- _DOCUMENT EXCERPT_

At the centre of the study is a molecule called N-lactoyl-phenylalanine, or Lac-Phe. While the name is technical, its role is relatively simple.
Lac-Phe is produced when the body is under metabolic demand. It forms when lactate, a substance that builds up during exertion, combines with phenylalanine, a basic building block of protein. Scientists first took notice of Lac-Phe because its levels rise after intense exercise, alongside shifts in energy use and appetite regulation.
In preclinical and early human studies, higher Lac-Phe levels have been associated with reduced appetite and improved weight control, two effects commonly linked to regular physical activity.
Lac-Phe does not rise only with exercise. Scientists had already observed elevated Lac-Phe levels in people taking metformin, even without physical activity.
That raised an important question for cancer care: could a pathway typically associated with exercise be activated by medication in patients whose treatments limit movement?
To explore that question, the team focused on prostate cancer, where hormone-based therapies are known to disrupt metabolism, contributing to weight gain, insulin resistance and cardiovascular risk.

- _TO DO_
In the passage on Lac-Phe, which two substances combine to form the molecule?

- _Screenshot grounding records_
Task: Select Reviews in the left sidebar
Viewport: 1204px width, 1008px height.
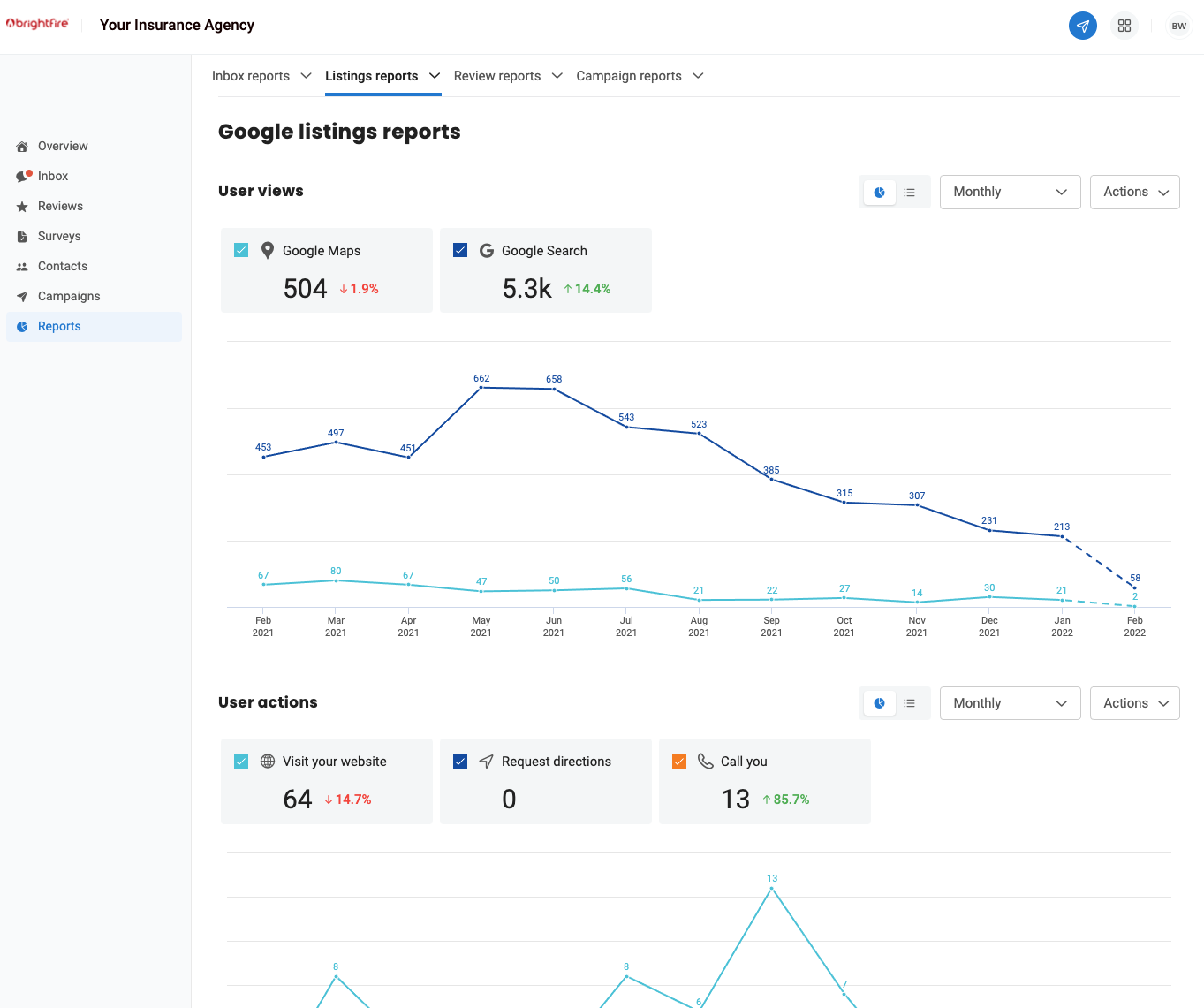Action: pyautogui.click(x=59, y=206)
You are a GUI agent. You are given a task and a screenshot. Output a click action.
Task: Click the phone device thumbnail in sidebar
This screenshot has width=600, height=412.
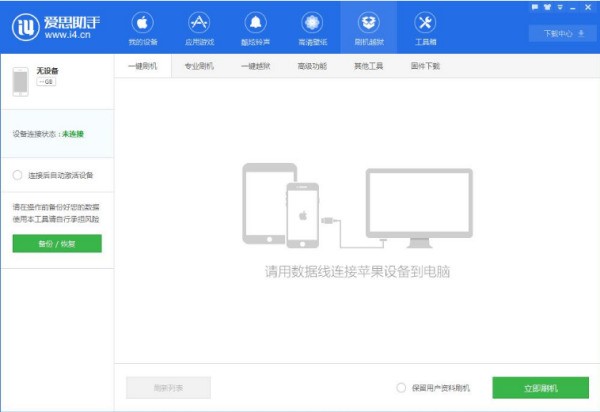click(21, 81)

- _RESULT_
Lactate and phenylalanine.